§ QUOTED PASSAGE
*****

How Smart Rotation Works

Unlike traditional round-robin proxies that switch keys on every request, this proxy uses intelligent key management:

Sticky Keys: The proxy sticks with one key and uses it for all requests until it encounters a problem
Smart Switching: Only rotates to the next key when receiving a 429 (rate limit) or 500 (server error)
Cooldown Tracking: Remembers when each key was rate-limited and won't try it again until the cooldown expires
Automatic Waiting: If all keys are rate-limited, the proxy waits for the soonest available key instead of failing
State Persistence: The current key position is maintained across requests, so you don't always start with key1

Example Flow:

Request 1-100:   Uses key1 (all successful)
Request 101:     key1 hits rate limit → switches to key2
Request 102-200: Uses key2 (all successful)
Request 201:     key2 hits rate limit → switches to key3
Request 202:     key3 hits rate limit → waits for key1 cooldown to expire
Request 203-300: Uses key1 again (cooldown expired)

Monitoring

The proxy provides a built-in status endpoint to monitor API key health and rotation state.

Status Endpoint

Access the status endpoint at:

GET http://localhost:18080/_status

Example response:

{
  "keys": [
    {
      "name": "key1",
      "available": true,
      "rate_limited_for": 0,
      "error_count": 0
    },
    {
      "name": "key2",
      "available": false,
      "rate_limited_for": 45.2,
      "error_count": 3
    }
  ],
  "current_key": "key1"

*****

§ DATASET CONTENT
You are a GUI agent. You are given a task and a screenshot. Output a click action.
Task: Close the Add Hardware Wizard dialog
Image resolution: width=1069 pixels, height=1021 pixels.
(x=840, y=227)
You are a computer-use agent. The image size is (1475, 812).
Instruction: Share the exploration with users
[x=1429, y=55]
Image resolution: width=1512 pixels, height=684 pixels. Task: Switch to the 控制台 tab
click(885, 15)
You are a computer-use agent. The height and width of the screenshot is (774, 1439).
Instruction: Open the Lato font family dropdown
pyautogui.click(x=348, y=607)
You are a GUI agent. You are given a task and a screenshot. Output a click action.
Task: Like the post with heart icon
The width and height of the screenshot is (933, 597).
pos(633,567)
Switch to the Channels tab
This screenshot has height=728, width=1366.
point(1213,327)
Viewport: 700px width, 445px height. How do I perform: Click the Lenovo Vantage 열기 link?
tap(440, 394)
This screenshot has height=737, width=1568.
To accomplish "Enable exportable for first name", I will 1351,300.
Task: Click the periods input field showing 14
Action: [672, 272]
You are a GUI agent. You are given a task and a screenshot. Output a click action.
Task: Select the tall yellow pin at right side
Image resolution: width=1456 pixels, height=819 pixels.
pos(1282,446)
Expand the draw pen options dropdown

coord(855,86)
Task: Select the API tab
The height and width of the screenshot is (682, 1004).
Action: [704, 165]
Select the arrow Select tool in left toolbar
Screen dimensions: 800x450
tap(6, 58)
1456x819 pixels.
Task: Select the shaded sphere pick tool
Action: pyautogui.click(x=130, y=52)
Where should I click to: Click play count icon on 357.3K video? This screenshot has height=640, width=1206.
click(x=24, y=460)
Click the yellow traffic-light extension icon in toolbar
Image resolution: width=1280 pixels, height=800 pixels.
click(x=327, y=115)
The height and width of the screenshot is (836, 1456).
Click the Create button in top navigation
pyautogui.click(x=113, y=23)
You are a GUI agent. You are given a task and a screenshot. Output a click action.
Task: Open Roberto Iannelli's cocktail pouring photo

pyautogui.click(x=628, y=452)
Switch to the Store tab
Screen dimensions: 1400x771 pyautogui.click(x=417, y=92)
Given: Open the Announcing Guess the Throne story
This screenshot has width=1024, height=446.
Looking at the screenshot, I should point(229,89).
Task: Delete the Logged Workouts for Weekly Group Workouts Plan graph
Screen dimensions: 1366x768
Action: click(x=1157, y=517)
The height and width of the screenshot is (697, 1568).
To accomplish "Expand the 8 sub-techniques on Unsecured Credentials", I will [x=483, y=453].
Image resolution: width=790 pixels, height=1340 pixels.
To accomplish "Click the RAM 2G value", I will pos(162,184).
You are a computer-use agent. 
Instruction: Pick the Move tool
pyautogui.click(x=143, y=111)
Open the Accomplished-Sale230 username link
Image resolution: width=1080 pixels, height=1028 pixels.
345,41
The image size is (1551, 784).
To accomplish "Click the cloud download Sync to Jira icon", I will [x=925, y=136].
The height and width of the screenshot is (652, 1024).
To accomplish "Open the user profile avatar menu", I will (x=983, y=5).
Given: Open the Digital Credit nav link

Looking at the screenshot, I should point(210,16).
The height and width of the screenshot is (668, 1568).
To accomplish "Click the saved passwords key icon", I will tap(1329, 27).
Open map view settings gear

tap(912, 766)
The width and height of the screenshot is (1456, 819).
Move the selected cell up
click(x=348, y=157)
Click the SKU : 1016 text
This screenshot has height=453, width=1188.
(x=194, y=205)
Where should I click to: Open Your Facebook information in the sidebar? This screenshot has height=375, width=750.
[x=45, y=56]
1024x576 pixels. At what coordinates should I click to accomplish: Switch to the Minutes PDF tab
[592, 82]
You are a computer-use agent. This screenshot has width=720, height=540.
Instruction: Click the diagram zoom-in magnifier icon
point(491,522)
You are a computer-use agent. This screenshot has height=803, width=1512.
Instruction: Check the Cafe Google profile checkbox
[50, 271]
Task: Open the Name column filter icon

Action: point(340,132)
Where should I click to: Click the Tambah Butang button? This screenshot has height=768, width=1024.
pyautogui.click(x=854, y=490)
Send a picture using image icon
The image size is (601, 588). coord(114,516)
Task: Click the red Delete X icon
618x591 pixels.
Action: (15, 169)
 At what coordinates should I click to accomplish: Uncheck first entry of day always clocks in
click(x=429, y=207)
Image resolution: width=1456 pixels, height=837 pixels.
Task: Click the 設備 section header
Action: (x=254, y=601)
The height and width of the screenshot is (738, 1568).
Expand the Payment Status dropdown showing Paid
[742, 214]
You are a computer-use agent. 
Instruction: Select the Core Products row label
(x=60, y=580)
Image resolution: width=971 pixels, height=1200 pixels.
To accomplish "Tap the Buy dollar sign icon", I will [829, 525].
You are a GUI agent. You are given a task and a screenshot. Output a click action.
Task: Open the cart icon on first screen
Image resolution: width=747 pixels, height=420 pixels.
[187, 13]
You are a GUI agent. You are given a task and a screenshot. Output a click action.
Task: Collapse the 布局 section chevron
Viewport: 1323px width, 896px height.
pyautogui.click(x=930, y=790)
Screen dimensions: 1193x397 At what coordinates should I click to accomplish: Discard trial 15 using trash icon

*****

§ REQUESTS
**a)** In the proxy key rotation text, which two response codes make the proxy rotate to the next key?
**b)** Pick up the proxy key rotation text at the point where it stops, and carry it on in the same style.

§ ANSWERS BY TASK
**a)** A 429 (rate limit) or a 500 (server error).

**b)**
}

Fields:

available: Whether the key is currently available for use
rate_limited_for: Seconds remaining until the key can be retried (0 if available)
error_count: Number of consecutive errors for this key
current_key: Name of the key currently being used

Request/Response Logging

The proxy includes optional filesystem logging to save all requests and responses for auditing, debugging, or analysis purposes.

Enabling/Disabling Logging

By default, logging is enabled. To disable it:

export LOG_REQUESTS=false

Configuring Log Directory

Logs are saved to ./logs by default. You can specify a custom log directory:

export LOG_DIR=/var/log/cerebras-proxy

Log File Format

Each request/response pair is saved as a separate JSON file with the following naming convention:

YYYYMMDD_HHMMSS_microseconds_METHOD_path_requestid.json

Logs are organized in date-based subdirectories:

logs/
├── 2025-11-06/
│   ├── 20251106_143022_123456_POST_chat_completions_abc123de.json
│   ├── 20251106_143023_234567_POST_chat_completions_xyz789ab.json
│   └── ...
└── 2025-11-07/
    └── ...

Log Entry Structure

Each log file contains:

{
  "timestamp": "2025-11-06T14:30:22.123456",
  "request_id": "abc123de",
  "request": {
    "method": "POST",
    "path": "chat/completions",
    "headers": {
      "Content-Type": "application/json",
      "Authorization": "[REDACTED]"
    },
    "body": {
      "model": "llama3.1-70b",
      "messages": [...]
    }
  },
  "response": {
    "status": 200,
    "headers": {
      "Content-Type": "application/json"
    },
    "body": {
      "id": "chat-...",
      "choices": [...]
    }
  },
  "duration_ms": 1234.56
}

Privacy and Security

Authorization headers are automatically redacted in logs to prevent API key leakage
Binary data is base64-encoded if the body is not valid JSON or UTF-8
Logs are stored locally and never transmitted elsewhere
Consider disk space when enabling logging for high-traffic deployments

Automatic Tool Call Validation

The proxy automatically detects and fixes invalid tool call sequences in chat completion requests. This prevents API errors when clients fail to provide responses for tool calls.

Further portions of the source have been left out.